Slowness of movement, also known as bradykinesia, is one of four symptoms that characterizes Parkinsonism, a category of neurological diseases which includes its most common and well known causes, Parkinson’s disease. Parkinsonism can have other causes such as certain medications or other diseases. Both terms arose from the English physician James Parkinson, who first published details of the disease in 1817.
Along with bradykinesia, Parkinsonism is characterized by:
Tremor at rest – Involuntary muscle contraction and relaxation
Cogwheel rigidity – A muscular rigidity that causes quick starts and stops (like a cogwheel) in the limbs as they move
Postural instability – Unsteady balance and a risk of falling
“Tremor is present in about 70 percent of patients,” Trumble says. “But other patients have different symptoms. Some will come to me because they have noticed their handwriting has become smaller, or they’re walking and moving slower, or having trouble getting out of a chair or a bed. Some patients worry that they’re depressed because they don’t smile, when in fact their lack of facial expression is caused by the bradykinesia.”
Dr. Trumble assures patients that their disease won’t shorten or end their life, but it will progress. Slowing the progression, while simultaneously using medication to treat symptoms, is crucial for maintaining a patient’s quality of life.
No Known Cause, No Yet Known Cure
There is currently no cure for Parkinson’s disease because, although there are some theories, the cause of the disease is still unknown.
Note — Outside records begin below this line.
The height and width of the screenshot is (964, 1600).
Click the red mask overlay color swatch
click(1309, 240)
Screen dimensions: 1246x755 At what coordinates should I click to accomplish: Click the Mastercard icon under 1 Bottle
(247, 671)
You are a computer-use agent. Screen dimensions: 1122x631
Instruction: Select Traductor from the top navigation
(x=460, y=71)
Physicians do know what is happening in the brain, but the reason why is not fully understood.
“When the first symptoms of Parkinson’s disease show up, that means more than 50 percent of the brain cells that make dopamine have been killed off,” Trumble explains. Dopamine is a chemical that, among other uses, sends messages to the part of the brain that controls movement. “The remaining 50 percent will continue to die off as the disease progresses.”
Dr. Trumble can treat the tremor, the bradykinesia, and the rigidity with medication. But those won’t help the postural instability or the progression of the disease as a whole. Physical therapy can help with balance, and Dr. Trumble can provide referrals to physical therapists for patients with postural instability. But what about the inevitable progression of the disease?
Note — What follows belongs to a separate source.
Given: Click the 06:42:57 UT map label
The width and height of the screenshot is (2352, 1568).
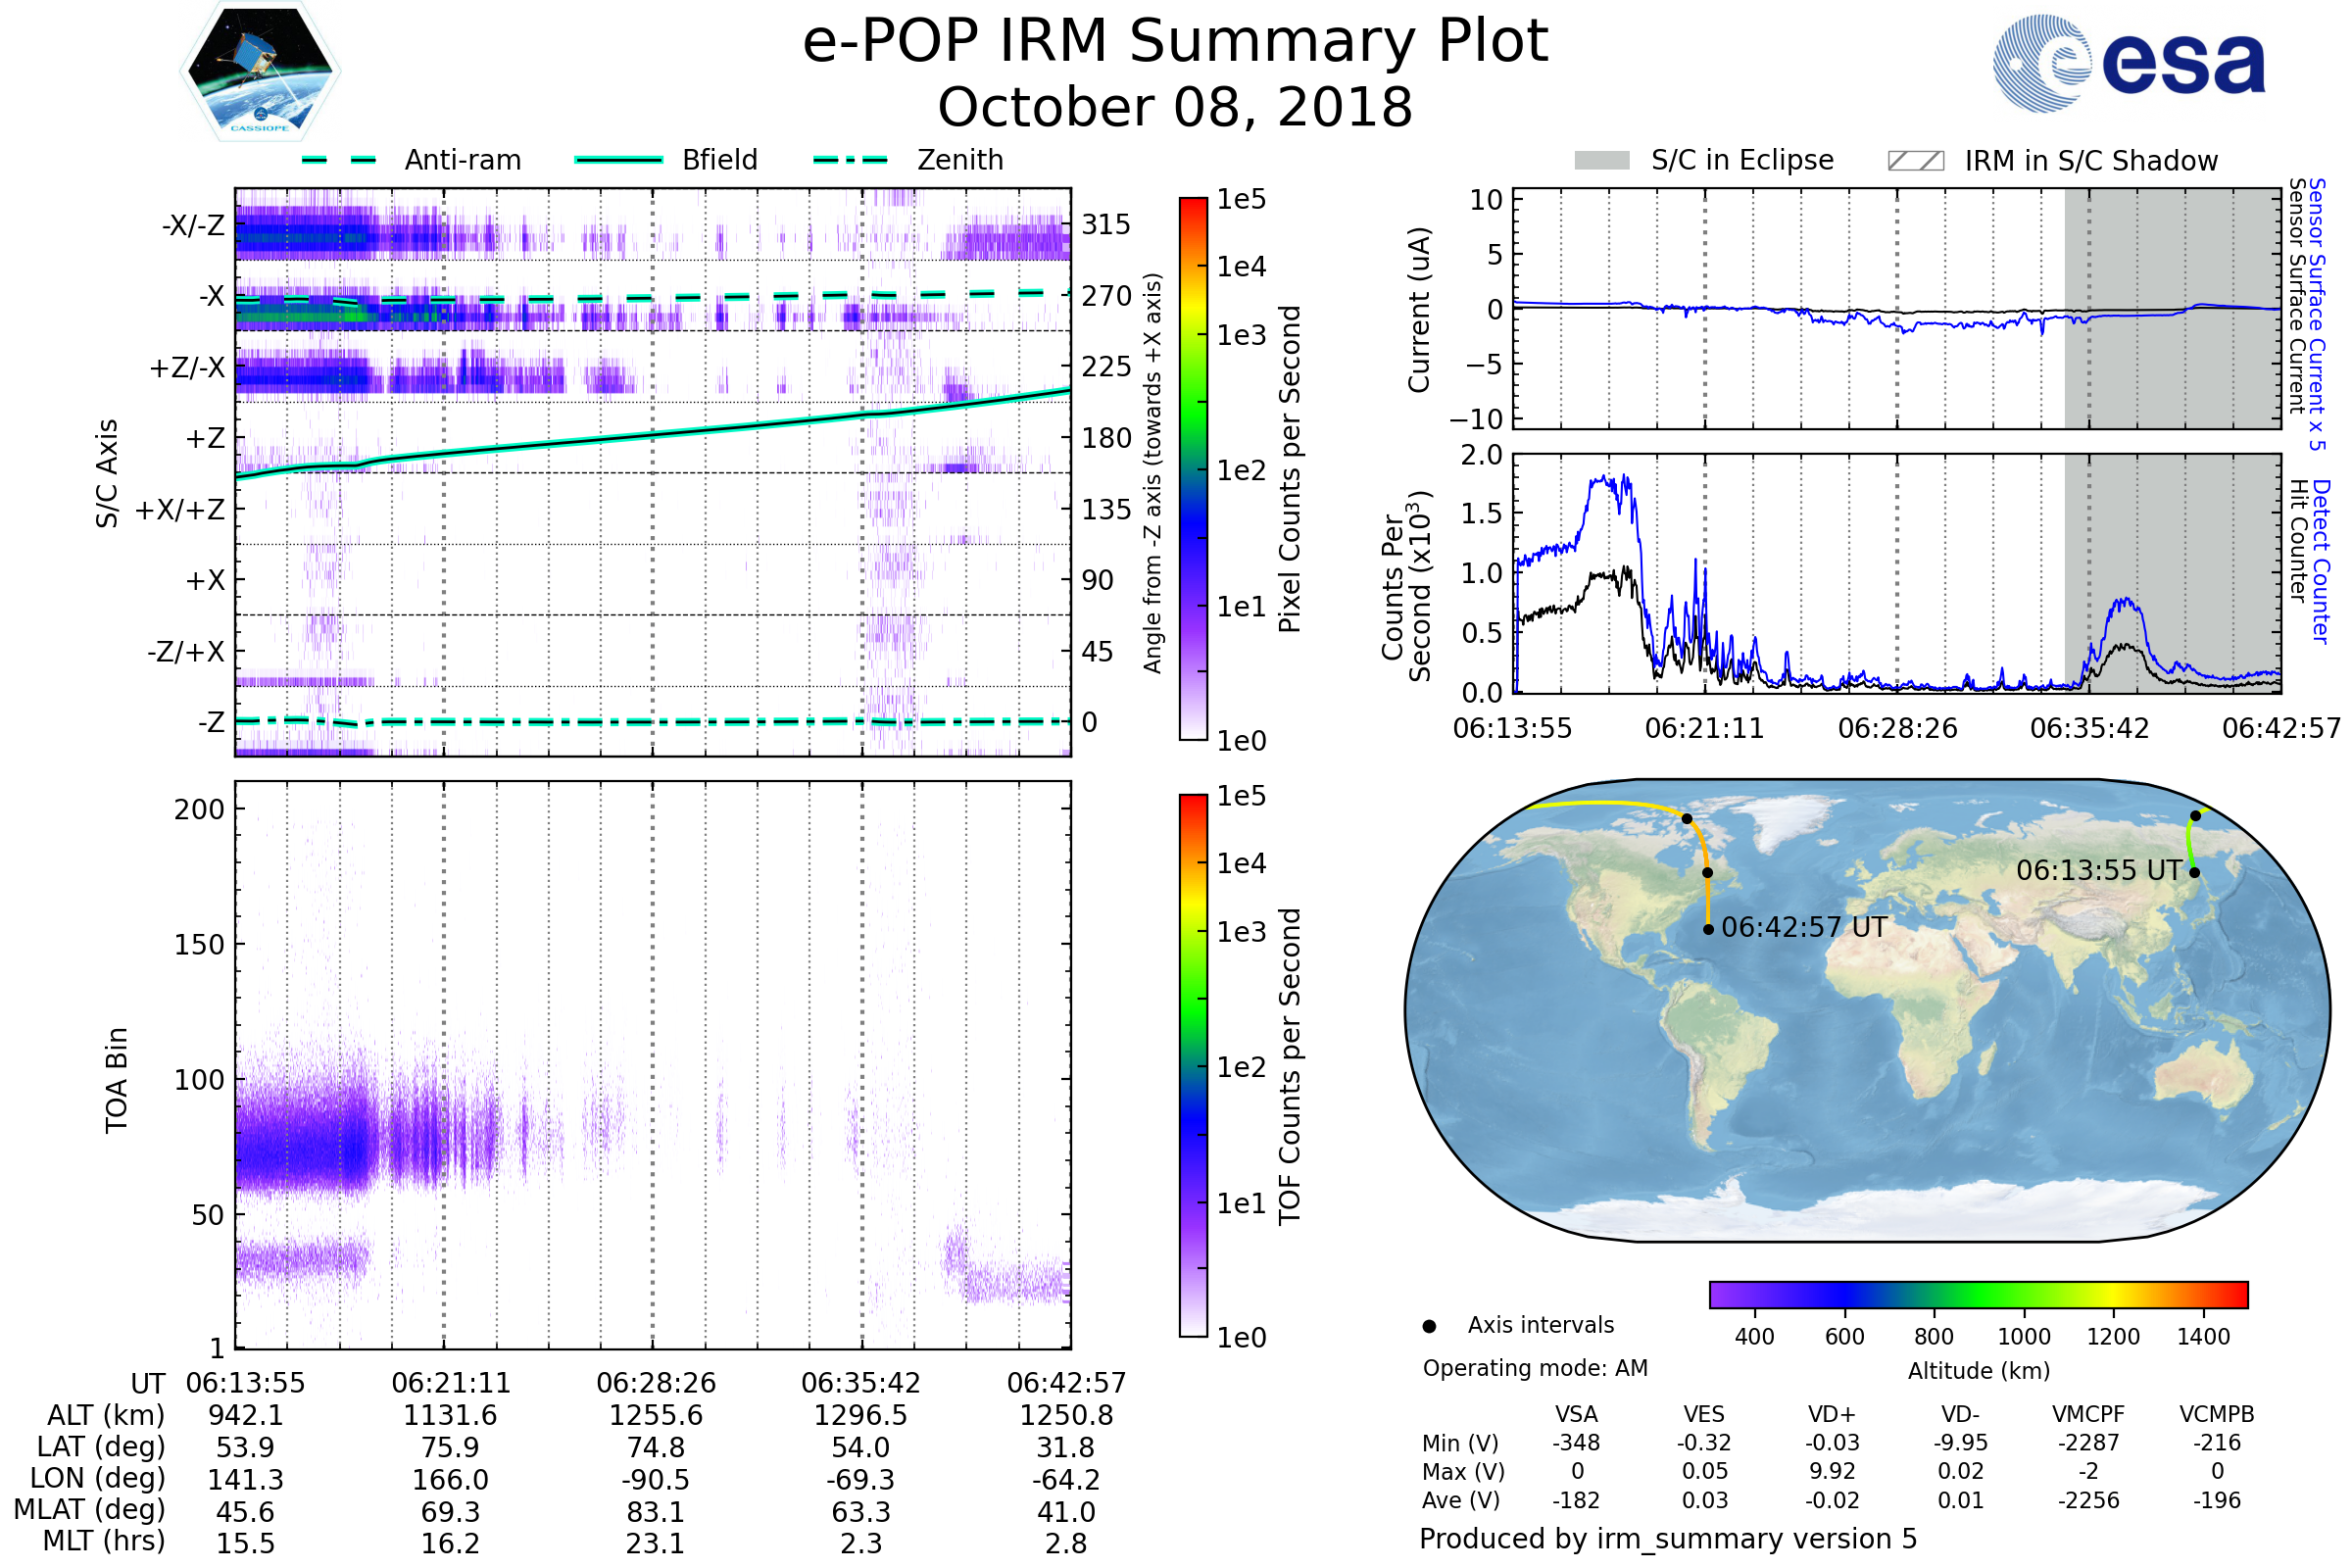Looking at the screenshot, I should click(1804, 927).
“The only thing that has shown in clinical trials to slow the progression of Parkinsonism is physical activity,” Trumble says. “It’s that important.”
Studies of patients with Parkinson’s disease had participants riding a tandem bike with a leader who did not have the disease, and who helped push the rider to a more strenuous aerobic and cardiovascular workout. The results showed a significant improvement in symptoms.
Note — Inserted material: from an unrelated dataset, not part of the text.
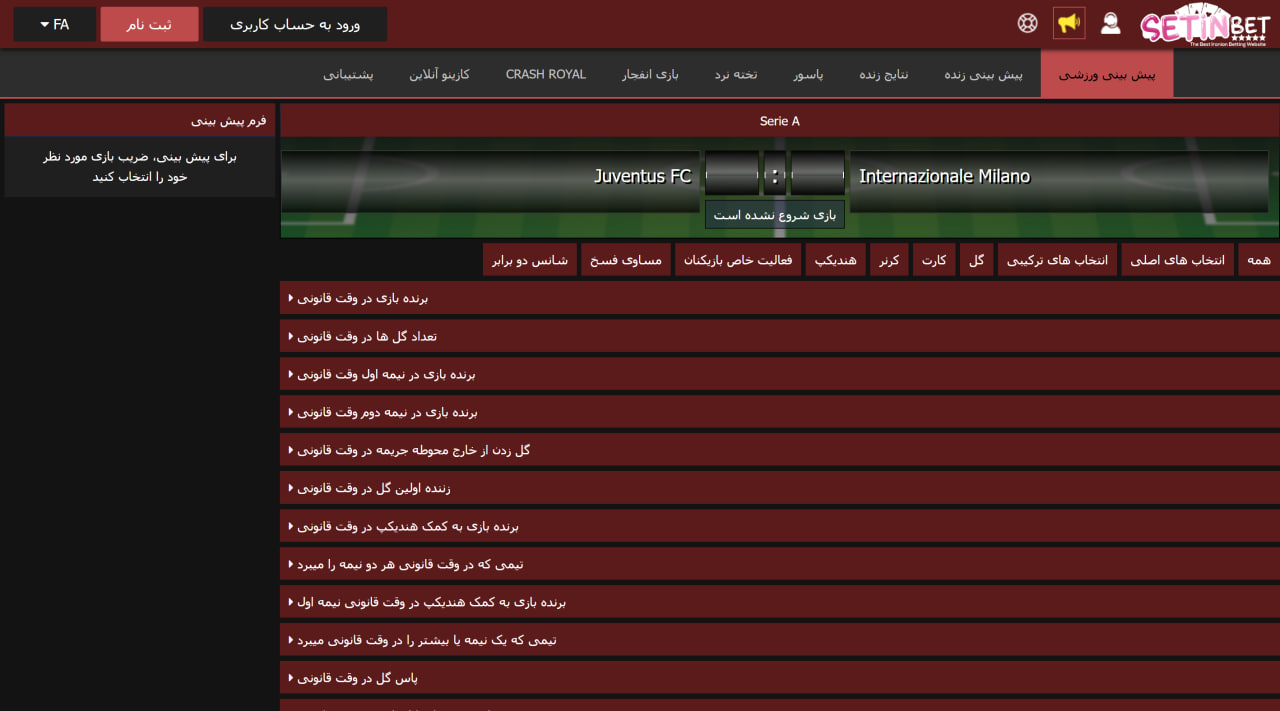Screen dimensions: 1280x711
Task: Open the FA language dropdown
Action: tap(53, 22)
Dr. Trumble has seen the same concrete results in her own patients. She recommends a variety of physical activities, including:
- Aerobic exercise – cycling or using an exercise bike, walking, using a treadmill, swimming
- Yoga – stretching helps with stiffness
- Tai Chi – a slow, peaceful exercise derived from Chinese martial arts, this exercise benefits a person’s core and balance
- Boxing – Not other people, but punching bags! Specialized boxing programs have been developed to help patients with muscle strength, balance, and agility
Of course, patients who intend to begin or to expand their exercise routine should discuss it with not only their neurologist but also their primary care physician. Dr. Trumble, for one, is quite vocal about the benefits that await patients.
“I’m very direct with my patients,” Trumble says. “It does take encouragement. Some people don’t like exercise. But once they start, they feel a lot better. They see the improvement and then they start to get into it.”